Economy minister and ruling coalition presidential candidate Sergio Massa has assured that he will stay leading the portfolio until December 10 after being questioned over his double role as candidate and government official.
“During a storm, I hold on to the rudder,” he said. “The worst thing I could do is leave. I would greatly damage the Argentine economy.”
Speaking during a television interview, the minister pointed out: “We’re bringing stabilisation with the measures we’re taking and we’re going to take, all the difficult measures have already been taken.”
Argentina allowed its currency to weaken by more than 20 percent on official markets last Monday in anticipation of a market backlash to outsider libertarian economist Javier Milei’s upset primary election win.
The peso was trading at 365.50 per US dollar at the Banco Nación state bank by noon, compared to a close of 298.50 before the weekend.
The Central Bank moved to raise interest rates by 21 points to 118 percent to contain deposits in bank accounts and calm turmoil – its third big hike in five months.
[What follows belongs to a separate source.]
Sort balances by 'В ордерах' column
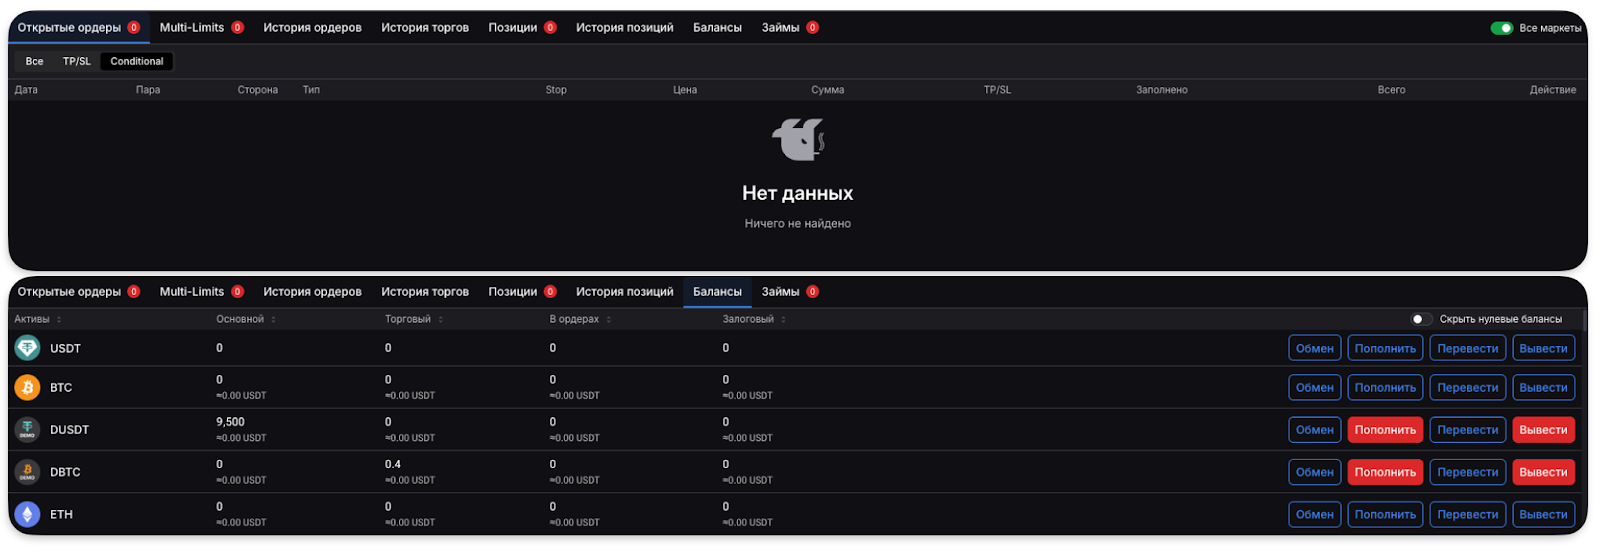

The monetary authority said the move would help cushion “exchange rate expectations, and minimise the price repercussions.”
“The IMF called for 100-percent devaluation. After that they stood their ground with 60-percent devaluation. Ultimately we agreed on 20-percent devaluation. Imagine if 20-percent devaluation generates this uncertainty, what would have happened if we had devalued by 100 percent… What will [opposition candidate Patricia] Bullrich do when she says she will lift currency restrictions, a 100-percent devaluation?” asked the Economy minister.
Measures on way
Despite the PASO results and after some days of silence, the government has boosted its support for Massa, who aspires to turn the election around in October and win the presidency.
The Frente Renovador leader is also preparing a battery of economic measures aimed at resolving the crisis caused by the devaluation, inflation and the run on the currency in recent days.
Apart from the provisional price agreements being negotiated by Customs director Guillermo Michel with tax breaks for companies heeding them, Massa is reserving the bulk of his announcements for after his return from Washington, the day after his meeting with the International Monetary Fund (IMF) scheduled for next week.
“We’ll await the return from Washington with the reimbursement in the bag to announce the stiffest measures,” revealed a government source with a Casa Rosada office while avoiding further details.
Among the possible measures to face the economic crisis would be a fixed sum (pushed by Kirchnerism) and increases for family benefits and pensions.
After the PASO, Massa explained that “the most difficult measures have already been taken”, in reference to raising the official exchange rate to 350 pesos per dollar, promising that “stabilisation would now follow.”
“We’re turning the corner to return with greater intensity,” a source told Bloomberg last Tuesday to explain the silence of the ruling coalition.
The entourage of President Alberto Fernández, who steered clear of the electoral campaign, assured that there is permanent contact with Massa, denying any early exit from the Ministry. They further revealed that in recent days the president has cancelled his appointments, considering that in the current context of the country “he could not be doing any old activity.”
On Thursday the “blue” dollar retreated from its surge earlier this week, falling 20 pesos to 760 after reaching a peak of 795 pesos in midweek, 150 pesos ahead of pre-PASO levels. The gap between official and parallel exchange rates remained in three digits at 115.7 percent.
Peso to devalue 70%?
For the peso, the worst is yet to come, according to Bank of America Corp strategists.
The official exchange rate will weaken to 545 per dollar by the end of this year and then slump to 1,193 by the end of 2024, as the bank’s strategists expect the winner of the country’s presidential elections to further devalue the peso starting in December.
“The FX market will remain under pressure,” said strategists including Sebastian Rondeau, Jane Brauer and David Hauner. “We expect further devaluation ahead.”
They pointed to increasing political uncertainty, pressure on inflation ahead of October’s general elections, the impact of drought on exports and currency reserves in negative territory.